# [Material for this exercise]
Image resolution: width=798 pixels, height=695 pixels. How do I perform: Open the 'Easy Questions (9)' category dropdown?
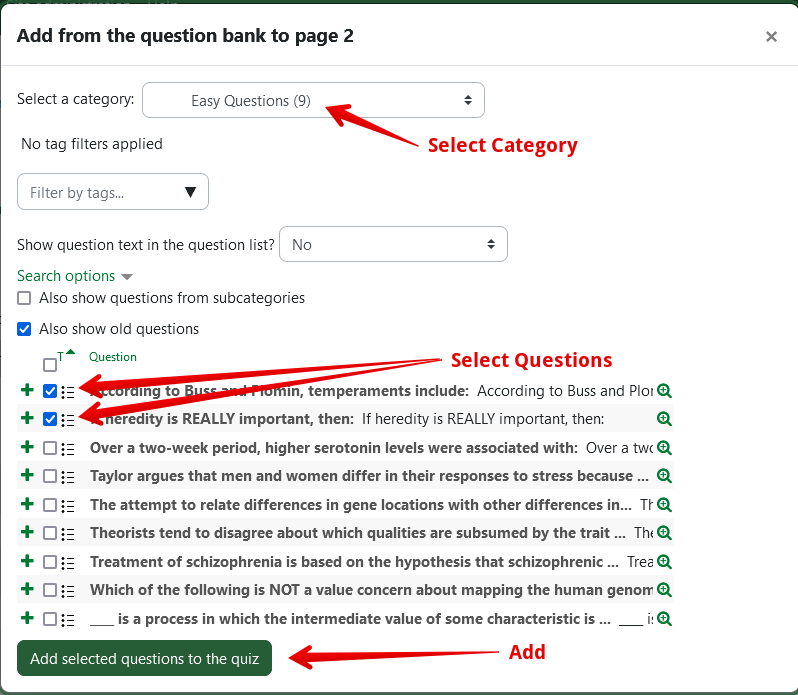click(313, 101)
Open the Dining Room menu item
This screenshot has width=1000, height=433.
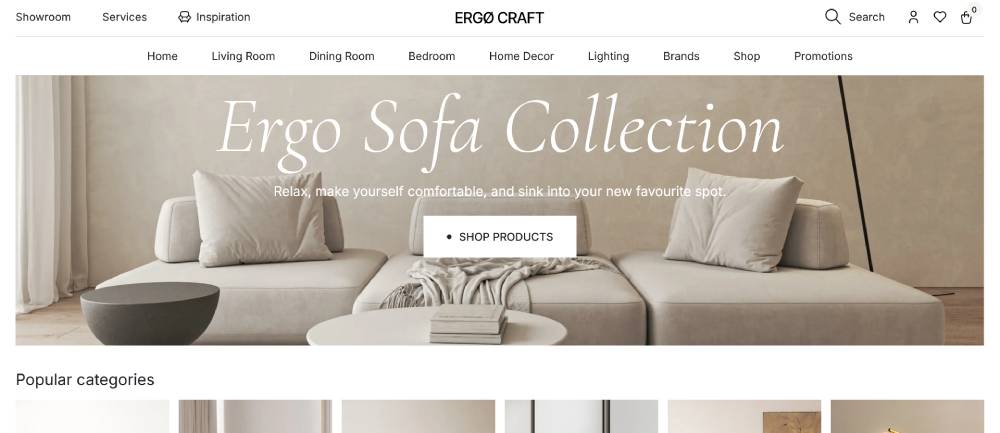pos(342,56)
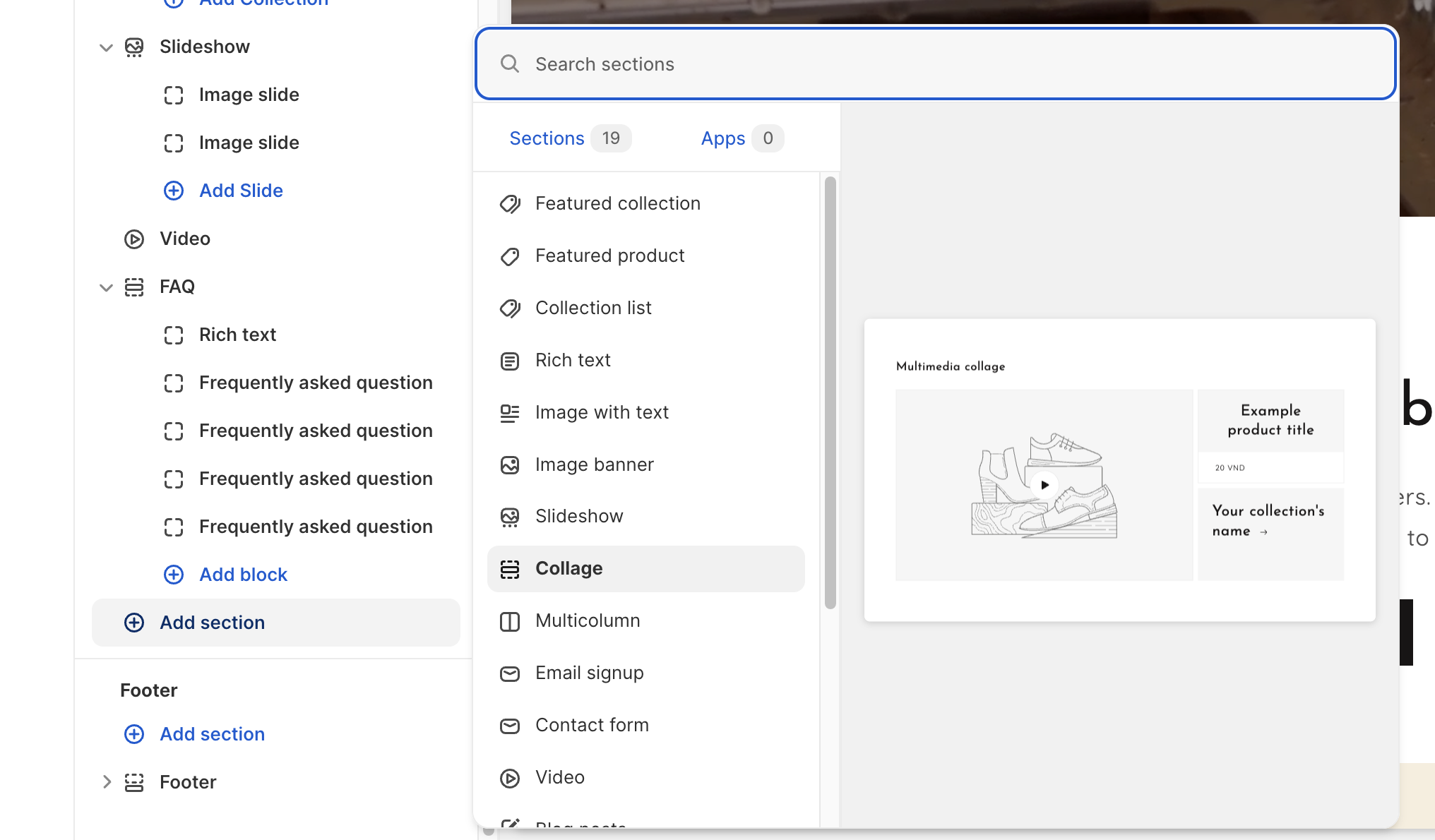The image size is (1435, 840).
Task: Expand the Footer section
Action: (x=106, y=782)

# [Exercise aim]
Retype the text of all the records above without any changes, and leave the pictures out of your answer.

# [Answer to this problem]
Image resolution: width=798 pixels, height=695 pixels. How do I perform: Open the 'Easy Questions (9)' category dropdown?
click(313, 101)
Open the Dining Room menu item
This screenshot has width=1000, height=433.
pos(342,56)
The image size is (1435, 840).
Task: Expand the Footer section
Action: (x=106, y=782)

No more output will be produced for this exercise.